OpenAI announced DALL-E 2 in April 2022. The improvement over DALL-E 1 is not incremental. Photorealistic images from text prompts, inpainting, outpainting, and variations: the capability jump introduced a technology that the existing IP and creative industry frameworks were not designed for.
The technical jump
DALL-E 2 uses a diffusion model with CLIP-guided generation. CLIP (Contrastive Language-Image Pre-training) is a model that understands the relationship between images and text. DALL-E 2 uses CLIP embeddings to guide the diffusion process toward images that match the text description. The result is more coherent, accurate, and photorealistic than DALL-E 1's autoregressive approach.
The developer API
OpenAI came out DALL-E 2 as an API alongside the consumer product. Developers can generate images programmatically at $0.016-0.020 per image depending on resolution. This opened product integration use cases: generating cover images for articles, product mockups, e-commerce photography variations, and UI illustration assets. The API meant that DALL-E 2 capability was accessible to applications without requiring users to interact with the OpenAI interface.
The content policy design
DALL-E 2's content policy, no sexual content, no realistic depictions of real people, no gore, and classifiers that reject prompts attempting to generate these categories, represented a different philosophy from Stable Diffusion's open model weights. OpenAI's API-based approach means their classifiers are the enforcement mechanism. The trade-off: safer defaults at the cost of creative freedom that open models permit.

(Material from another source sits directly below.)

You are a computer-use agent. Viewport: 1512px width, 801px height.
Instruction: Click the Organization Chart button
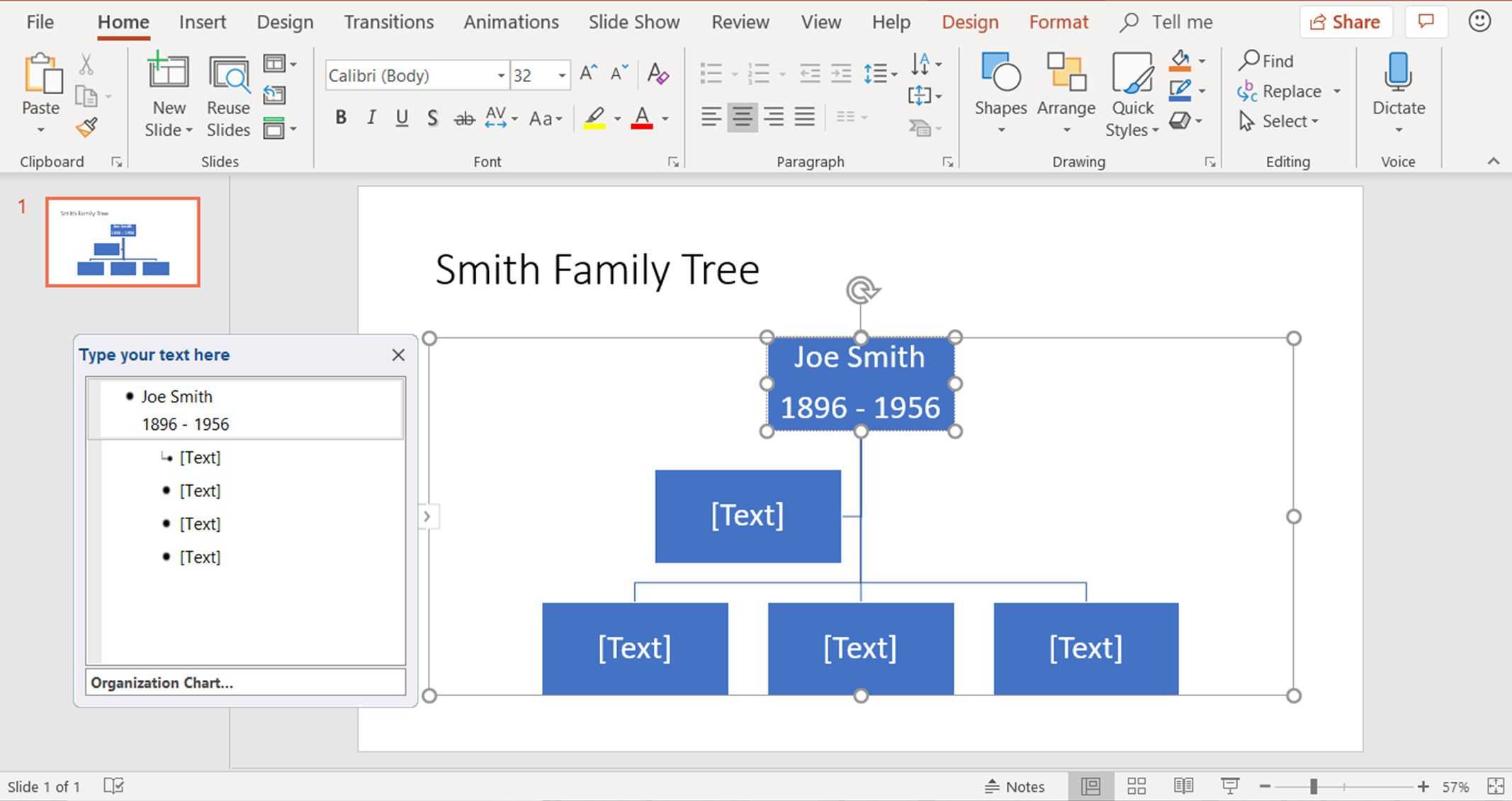click(243, 682)
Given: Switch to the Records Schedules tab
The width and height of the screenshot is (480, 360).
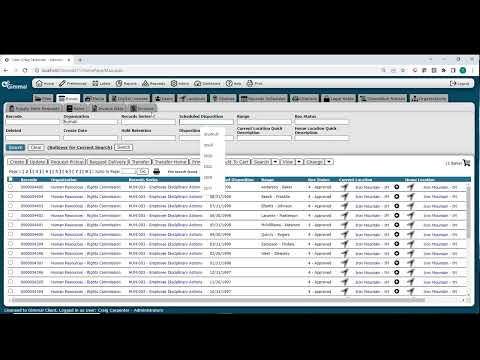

What it disrupted immediately
Stock photo pricing and demand. Concept visualisation workflows in design agencies. Thumbnail generation for content platforms. The speed at which AI-generated images became commercial products surprised the stock photography industry. Getty Images and Shutterstock had to simultaneously respond to the competitive threat and develop their own AI products. The disruption timeline was compressed by the quality jump.